[[ Input for this task, beginning ]]
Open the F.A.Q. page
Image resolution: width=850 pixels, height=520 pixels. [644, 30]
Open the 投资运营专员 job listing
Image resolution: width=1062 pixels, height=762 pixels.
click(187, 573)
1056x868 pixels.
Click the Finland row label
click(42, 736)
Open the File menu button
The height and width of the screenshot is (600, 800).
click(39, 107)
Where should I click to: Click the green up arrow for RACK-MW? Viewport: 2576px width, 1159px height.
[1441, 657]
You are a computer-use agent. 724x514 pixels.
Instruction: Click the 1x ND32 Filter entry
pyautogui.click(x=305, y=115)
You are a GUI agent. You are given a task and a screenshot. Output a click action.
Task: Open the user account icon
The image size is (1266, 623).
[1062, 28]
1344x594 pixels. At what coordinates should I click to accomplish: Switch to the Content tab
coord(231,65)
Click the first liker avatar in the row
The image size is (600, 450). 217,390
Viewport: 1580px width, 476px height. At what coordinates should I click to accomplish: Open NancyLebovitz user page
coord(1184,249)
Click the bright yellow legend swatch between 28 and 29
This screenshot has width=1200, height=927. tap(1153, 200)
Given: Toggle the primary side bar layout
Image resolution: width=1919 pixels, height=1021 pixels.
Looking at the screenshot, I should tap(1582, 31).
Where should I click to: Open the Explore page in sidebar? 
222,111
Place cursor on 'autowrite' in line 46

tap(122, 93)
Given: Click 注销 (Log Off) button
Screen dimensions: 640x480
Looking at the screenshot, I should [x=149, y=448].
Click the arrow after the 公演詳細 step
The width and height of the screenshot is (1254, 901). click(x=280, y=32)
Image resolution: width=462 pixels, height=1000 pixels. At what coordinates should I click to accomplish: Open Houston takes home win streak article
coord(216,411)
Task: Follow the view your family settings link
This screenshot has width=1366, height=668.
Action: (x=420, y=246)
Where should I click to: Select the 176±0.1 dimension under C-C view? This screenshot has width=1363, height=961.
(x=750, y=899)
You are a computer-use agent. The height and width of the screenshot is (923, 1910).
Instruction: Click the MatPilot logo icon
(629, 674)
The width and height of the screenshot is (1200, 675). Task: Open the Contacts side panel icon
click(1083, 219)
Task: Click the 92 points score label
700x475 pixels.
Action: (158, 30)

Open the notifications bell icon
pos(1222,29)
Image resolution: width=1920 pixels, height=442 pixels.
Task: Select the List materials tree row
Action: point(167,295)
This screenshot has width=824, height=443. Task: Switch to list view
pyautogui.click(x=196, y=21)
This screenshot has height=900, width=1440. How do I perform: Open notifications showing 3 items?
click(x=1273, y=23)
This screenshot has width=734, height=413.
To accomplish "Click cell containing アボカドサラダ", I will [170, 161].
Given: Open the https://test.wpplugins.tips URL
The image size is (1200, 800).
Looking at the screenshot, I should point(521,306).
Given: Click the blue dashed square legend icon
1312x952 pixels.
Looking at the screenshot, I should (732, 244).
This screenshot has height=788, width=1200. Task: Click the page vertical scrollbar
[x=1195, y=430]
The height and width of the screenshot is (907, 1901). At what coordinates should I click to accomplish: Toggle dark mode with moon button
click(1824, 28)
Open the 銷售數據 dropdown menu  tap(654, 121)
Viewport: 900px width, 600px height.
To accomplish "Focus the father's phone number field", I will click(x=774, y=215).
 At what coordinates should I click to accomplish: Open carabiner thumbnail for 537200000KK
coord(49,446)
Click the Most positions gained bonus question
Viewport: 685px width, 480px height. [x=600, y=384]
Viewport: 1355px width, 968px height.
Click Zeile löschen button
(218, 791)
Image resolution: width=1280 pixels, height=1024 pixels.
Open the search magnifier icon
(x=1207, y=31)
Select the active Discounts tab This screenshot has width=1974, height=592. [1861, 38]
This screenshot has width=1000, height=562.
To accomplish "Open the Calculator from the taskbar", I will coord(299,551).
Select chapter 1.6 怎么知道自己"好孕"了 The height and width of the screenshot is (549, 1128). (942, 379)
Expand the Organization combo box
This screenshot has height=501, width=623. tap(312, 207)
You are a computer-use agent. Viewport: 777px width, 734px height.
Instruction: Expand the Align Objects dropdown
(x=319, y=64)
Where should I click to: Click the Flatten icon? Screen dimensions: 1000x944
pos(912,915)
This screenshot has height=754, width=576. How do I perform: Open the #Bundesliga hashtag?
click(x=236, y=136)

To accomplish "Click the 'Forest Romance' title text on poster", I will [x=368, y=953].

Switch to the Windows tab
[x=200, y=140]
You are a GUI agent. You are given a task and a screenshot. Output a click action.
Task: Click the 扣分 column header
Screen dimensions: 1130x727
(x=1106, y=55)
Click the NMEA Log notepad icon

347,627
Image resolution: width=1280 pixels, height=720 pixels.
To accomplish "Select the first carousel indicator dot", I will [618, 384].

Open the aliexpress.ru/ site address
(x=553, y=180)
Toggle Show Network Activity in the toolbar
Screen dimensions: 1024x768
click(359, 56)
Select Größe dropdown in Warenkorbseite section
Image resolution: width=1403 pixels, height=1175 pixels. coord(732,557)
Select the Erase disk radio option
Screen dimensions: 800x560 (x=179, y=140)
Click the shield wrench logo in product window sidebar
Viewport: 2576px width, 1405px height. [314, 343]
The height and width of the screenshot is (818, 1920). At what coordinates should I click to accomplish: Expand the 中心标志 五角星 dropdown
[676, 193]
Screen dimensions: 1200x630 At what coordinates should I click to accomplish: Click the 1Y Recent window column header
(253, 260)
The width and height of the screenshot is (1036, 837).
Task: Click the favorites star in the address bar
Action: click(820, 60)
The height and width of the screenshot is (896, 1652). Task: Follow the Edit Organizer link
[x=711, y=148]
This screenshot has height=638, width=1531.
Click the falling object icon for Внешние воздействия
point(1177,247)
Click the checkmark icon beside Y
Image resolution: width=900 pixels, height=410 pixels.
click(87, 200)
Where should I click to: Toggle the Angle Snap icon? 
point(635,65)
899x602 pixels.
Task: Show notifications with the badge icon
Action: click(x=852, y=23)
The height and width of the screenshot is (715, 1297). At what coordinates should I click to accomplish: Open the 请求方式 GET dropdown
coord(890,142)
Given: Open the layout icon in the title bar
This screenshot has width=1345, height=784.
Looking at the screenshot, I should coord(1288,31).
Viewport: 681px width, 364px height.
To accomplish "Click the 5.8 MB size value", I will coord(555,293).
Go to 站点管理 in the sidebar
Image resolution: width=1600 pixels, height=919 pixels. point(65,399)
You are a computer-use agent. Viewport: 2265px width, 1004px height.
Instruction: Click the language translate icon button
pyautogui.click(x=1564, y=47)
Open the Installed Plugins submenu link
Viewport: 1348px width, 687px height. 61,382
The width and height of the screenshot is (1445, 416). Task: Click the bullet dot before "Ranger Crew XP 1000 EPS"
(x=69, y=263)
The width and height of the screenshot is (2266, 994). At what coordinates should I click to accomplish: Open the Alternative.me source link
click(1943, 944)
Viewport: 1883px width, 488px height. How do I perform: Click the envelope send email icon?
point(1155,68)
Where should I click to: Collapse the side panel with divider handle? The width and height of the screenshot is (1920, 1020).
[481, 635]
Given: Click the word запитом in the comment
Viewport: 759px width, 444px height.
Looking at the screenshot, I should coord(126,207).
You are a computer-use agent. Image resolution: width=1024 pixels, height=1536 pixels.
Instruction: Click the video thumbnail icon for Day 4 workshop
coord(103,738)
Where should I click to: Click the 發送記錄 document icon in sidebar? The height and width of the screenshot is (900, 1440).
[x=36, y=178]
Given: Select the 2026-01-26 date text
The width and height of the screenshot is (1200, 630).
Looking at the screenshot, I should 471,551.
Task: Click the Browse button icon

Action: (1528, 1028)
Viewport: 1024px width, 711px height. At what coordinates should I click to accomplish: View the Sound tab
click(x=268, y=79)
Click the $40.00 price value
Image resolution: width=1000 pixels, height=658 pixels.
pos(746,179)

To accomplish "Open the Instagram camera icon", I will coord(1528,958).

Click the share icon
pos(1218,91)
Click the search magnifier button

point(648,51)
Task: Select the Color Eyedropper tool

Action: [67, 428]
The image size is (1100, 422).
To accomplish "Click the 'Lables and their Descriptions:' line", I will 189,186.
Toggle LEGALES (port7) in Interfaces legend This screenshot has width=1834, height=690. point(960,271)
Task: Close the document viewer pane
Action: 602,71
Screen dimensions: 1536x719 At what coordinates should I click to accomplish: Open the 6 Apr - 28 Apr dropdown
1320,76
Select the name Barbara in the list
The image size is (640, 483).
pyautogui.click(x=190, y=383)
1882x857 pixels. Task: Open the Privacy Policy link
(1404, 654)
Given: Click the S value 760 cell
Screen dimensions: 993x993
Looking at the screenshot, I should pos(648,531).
[[ Input for this task, end ]]
| Your assignment |
If a line in the records above has the word "computer", copy it out.

| Answer to the problem |
You are a computer-use agent. 724x514 pixels.
You are a computer-use agent. The height and width of the screenshot is (923, 1910).
You are a computer-use agent. Viewport: 777px width, 734px height.
You are a computer-use agent. Viewport: 2265px width, 1004px height.
You are a computer-use agent. Image resolution: width=1024 pixels, height=1536 pixels.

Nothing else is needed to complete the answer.